Yefim Georgievich Yevdokimov (;  – 2 February 1940) was a Soviet politician and member of the Cheka and OGPU. He was a key figure in the Red Terror, the Great Purge and dekulakization that saw millions of people executed and deported.

Yevdokimov himself was arrested on 9 November 1938 and executed 2 February 1940. He was posthumously rehabilitated in 1956.

Biography
Yevdokimov was born in Kopal, Semirechye Oblast, Russian Empire (now Qapal, Kazakhstan). His father, Georgy Savvateyevich Yevdokimov, was a peasant from Kursk who joined the Semirechye Cossacks. In Semirechye he married a young peasant, Anastasia Arkhipovna. After Yefim was born in 1891, the family moved to Chita. According to one source, he joined the Polish Socialist Party in 1907, but was an anarcho-syndicalist from 1911. 

Yevdokimov was in prison at the time of the 1917 revolution, reputedly as a criminal rather than for political reasons, but was freed by the revolution, and joined the Cheka. In the late 1920s, he was chief of the OGPU in the North Caucasus region, based in Rostov. In this capacity he is reputed to have initiated the purge that culminated in the Shakhty Trial, in May 1928, the first Stalinist show trial, against the wishes of his superior, Vyacheslav Menzhinsky. He was in charge of forcing the 55 defendants to confess and ensuring they would not withdraw their confessions in court. Barred from further promotion in the secret police, he switched to party work as First Secretary of the North Caucasus Regional Committee of the CPSU in January 1934. 

Early in the Great Purge, in January 1937, after a redrawing of regional boundaries, Yevdokimov was appointed First Secretary of the Azov-Black Sea Territorial Party Committee, after the incumbent was sacked for allowing former oppositionists to hold jobs in the region. The following month, he told a plenum of the   Central Committee that "vile double-dealers" had "wormed their way" into responsible positions in the region, in order to pursue "counter-revolutionary aims." He also denounced the former head of the NKVD for allegedly preventing him from taking action against members of the opposition within the communist party, saying: "You, Yagoda, were once my boss: what help did I get from you?" After Yagoda's arrest, Stalin proposed that Yevdokimov take over the task of forcing a confession out of Yagoda.

Yevdokimov conducted a sweeping purge of the party and police apparatus in the Azov region. This included having friends of the writer Mikhail Sholokhov arrested. He also twice asked Stalin for permission to have Sholokhov arrested, but was refused. In February 1938, Sholokhov wrote to Stalin complaining that Yevdokimov was a "crafty, lame old fox" and either an enemy of the people or "a sorry old geezer."

**SUPPLIED DATA:**
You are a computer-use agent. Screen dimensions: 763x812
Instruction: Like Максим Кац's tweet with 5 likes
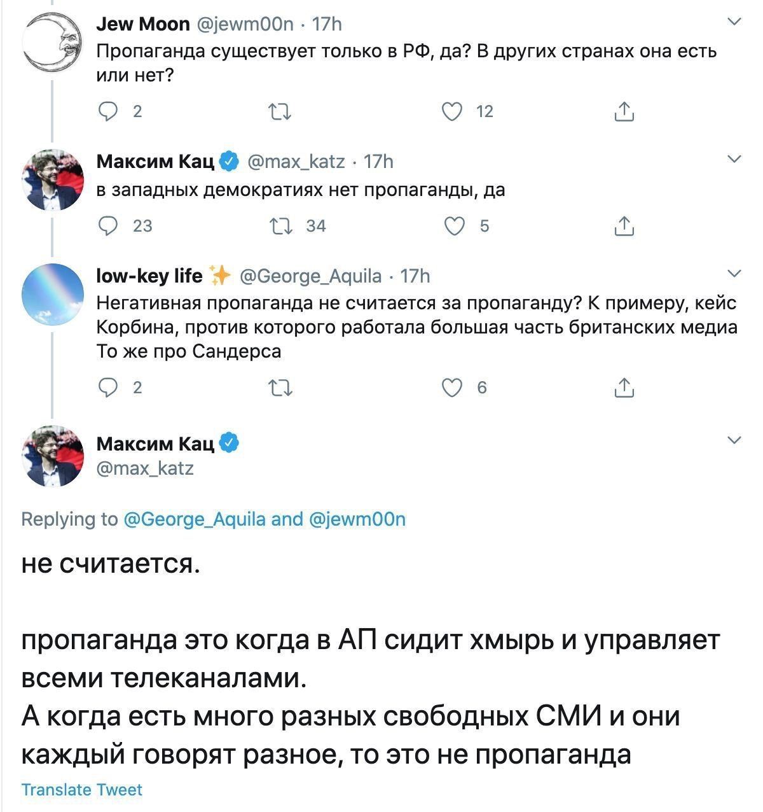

**EXERCISES TO COMPLETE:**
**1.** According to the Yevdokimov biography, which position did he take in January 1934 after being barred from further promotion in the secret police?
**2.** Rewrite the paragraph of the Yevdokimov biography that begins "Yevdokimov was born in Kopal" as a bulleted list that keeps its main facts.
**3.** Reproduce word for word the part of the Yevdokimov biography that opens with the words containing "Yefim Georgievich Yevdokimov" and closes with "rehabilitated in 1956.".

**RESULTS IN ORDER:**
**1.** He became First Secretary of the North Caucasus Regional Committee of the CPSU.

**2.**
- Born in 1891 in Kopal, Semirechye Oblast, Russian Empire (now Qapal, Kazakhstan).
- Father: Georgy Savvateyevich Yevdokimov, a peasant from Kursk who joined the Semirechye Cossacks.
- Mother: Anastasia Arkhipovna, a young peasant whom his father married in Semirechye.
- The family moved to Chita after his birth.
- According to one source, he joined the Polish Socialist Party in 1907 and was an anarcho-syndicalist from 1911.

**3.**
Yefim Georgievich Yevdokimov (;  – 2 February 1940) was a Soviet politician and member of the Cheka and OGPU. He was a key figure in the Red Terror, the Great Purge and dekulakization that saw millions of people executed and deported.

Yevdokimov himself was arrested on 9 November 1938 and executed 2 February 1940. He was posthumously rehabilitated in 1956.